Task objective. Each entry below is to be duplicated verbatim.

[Stored data entries]
----
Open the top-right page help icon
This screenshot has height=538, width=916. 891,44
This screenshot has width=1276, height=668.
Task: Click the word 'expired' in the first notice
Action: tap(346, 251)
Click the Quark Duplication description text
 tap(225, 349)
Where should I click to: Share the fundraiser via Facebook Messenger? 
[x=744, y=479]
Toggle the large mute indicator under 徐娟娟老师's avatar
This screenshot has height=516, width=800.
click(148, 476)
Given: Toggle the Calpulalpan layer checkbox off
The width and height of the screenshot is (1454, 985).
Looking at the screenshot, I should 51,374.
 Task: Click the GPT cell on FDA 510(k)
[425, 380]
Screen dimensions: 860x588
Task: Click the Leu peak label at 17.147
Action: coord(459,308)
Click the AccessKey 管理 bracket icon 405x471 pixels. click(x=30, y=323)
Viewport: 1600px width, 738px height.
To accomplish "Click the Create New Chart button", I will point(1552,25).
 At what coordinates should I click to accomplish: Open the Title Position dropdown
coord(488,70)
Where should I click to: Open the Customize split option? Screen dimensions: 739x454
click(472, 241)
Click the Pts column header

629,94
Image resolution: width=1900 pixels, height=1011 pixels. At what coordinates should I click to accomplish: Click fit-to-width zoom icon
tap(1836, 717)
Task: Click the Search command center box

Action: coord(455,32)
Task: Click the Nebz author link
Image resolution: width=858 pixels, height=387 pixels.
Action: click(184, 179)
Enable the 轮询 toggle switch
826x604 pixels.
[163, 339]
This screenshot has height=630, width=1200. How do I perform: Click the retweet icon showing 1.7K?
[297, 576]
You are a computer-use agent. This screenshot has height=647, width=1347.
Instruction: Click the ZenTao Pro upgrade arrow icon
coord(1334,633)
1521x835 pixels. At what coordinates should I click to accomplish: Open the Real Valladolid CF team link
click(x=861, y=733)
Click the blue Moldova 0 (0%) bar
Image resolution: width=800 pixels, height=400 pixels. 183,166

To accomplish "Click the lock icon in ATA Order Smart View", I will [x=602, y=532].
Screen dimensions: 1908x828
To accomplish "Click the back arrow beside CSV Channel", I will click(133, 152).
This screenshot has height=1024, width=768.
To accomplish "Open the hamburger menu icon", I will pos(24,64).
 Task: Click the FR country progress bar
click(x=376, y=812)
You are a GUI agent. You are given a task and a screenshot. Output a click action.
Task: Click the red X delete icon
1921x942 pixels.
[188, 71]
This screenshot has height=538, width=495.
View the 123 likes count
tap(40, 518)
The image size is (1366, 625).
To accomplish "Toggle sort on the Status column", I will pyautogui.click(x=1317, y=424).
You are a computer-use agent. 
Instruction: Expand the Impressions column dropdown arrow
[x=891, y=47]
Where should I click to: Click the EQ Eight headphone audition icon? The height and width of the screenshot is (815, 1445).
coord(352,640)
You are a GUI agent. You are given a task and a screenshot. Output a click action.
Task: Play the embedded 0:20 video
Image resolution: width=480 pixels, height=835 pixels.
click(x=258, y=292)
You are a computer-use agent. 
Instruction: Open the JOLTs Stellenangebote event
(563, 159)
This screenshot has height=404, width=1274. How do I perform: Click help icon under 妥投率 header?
----
Solution to the exercise.
Open the top-right page help icon
This screenshot has height=538, width=916. 891,44
This screenshot has width=1276, height=668.
Task: Click the word 'expired' in the first notice
Action: tap(346, 251)
Click the Quark Duplication description text
 tap(225, 349)
Where should I click to: Share the fundraiser via Facebook Messenger? 
[x=744, y=479]
Toggle the large mute indicator under 徐娟娟老师's avatar
This screenshot has height=516, width=800.
click(148, 476)
Given: Toggle the Calpulalpan layer checkbox off
The width and height of the screenshot is (1454, 985).
Looking at the screenshot, I should 51,374.
 Task: Click the GPT cell on FDA 510(k)
[425, 380]
Screen dimensions: 860x588
Task: Click the Leu peak label at 17.147
Action: coord(459,308)
Click the AccessKey 管理 bracket icon 405x471 pixels. click(x=30, y=323)
Viewport: 1600px width, 738px height.
To accomplish "Click the Create New Chart button", I will point(1552,25).
 At what coordinates should I click to accomplish: Open the Title Position dropdown
coord(488,70)
Where should I click to: Open the Customize split option? Screen dimensions: 739x454
click(472, 241)
Click the Pts column header

629,94
Image resolution: width=1900 pixels, height=1011 pixels. At what coordinates should I click to accomplish: Click fit-to-width zoom icon
tap(1836, 717)
Task: Click the Search command center box

Action: coord(455,32)
Task: Click the Nebz author link
Image resolution: width=858 pixels, height=387 pixels.
Action: click(184, 179)
Enable the 轮询 toggle switch
826x604 pixels.
[163, 339]
This screenshot has height=630, width=1200. How do I perform: Click the retweet icon showing 1.7K?
[297, 576]
You are a computer-use agent. This screenshot has height=647, width=1347.
Instruction: Click the ZenTao Pro upgrade arrow icon
coord(1334,633)
1521x835 pixels. At what coordinates should I click to accomplish: Open the Real Valladolid CF team link
click(x=861, y=733)
Click the blue Moldova 0 (0%) bar
Image resolution: width=800 pixels, height=400 pixels. 183,166

To accomplish "Click the lock icon in ATA Order Smart View", I will [x=602, y=532].
Screen dimensions: 1908x828
To accomplish "Click the back arrow beside CSV Channel", I will click(133, 152).
This screenshot has height=1024, width=768.
To accomplish "Open the hamburger menu icon", I will pos(24,64).
 Task: Click the FR country progress bar
click(x=376, y=812)
You are a GUI agent. You are given a task and a screenshot. Output a click action.
Task: Click the red X delete icon
1921x942 pixels.
[188, 71]
This screenshot has height=538, width=495.
View the 123 likes count
tap(40, 518)
The image size is (1366, 625).
To accomplish "Toggle sort on the Status column", I will pyautogui.click(x=1317, y=424).
You are a computer-use agent. 
Instruction: Expand the Impressions column dropdown arrow
[x=891, y=47]
Where should I click to: Click the EQ Eight headphone audition icon? The height and width of the screenshot is (815, 1445).
coord(352,640)
You are a GUI agent. You are given a task and a screenshot. Output a click action.
Task: Play the embedded 0:20 video
Image resolution: width=480 pixels, height=835 pixels.
click(x=258, y=292)
You are a computer-use agent. 
Instruction: Open the JOLTs Stellenangebote event
(563, 159)
This screenshot has height=404, width=1274. How do I perform: Click help icon under 妥投率 header?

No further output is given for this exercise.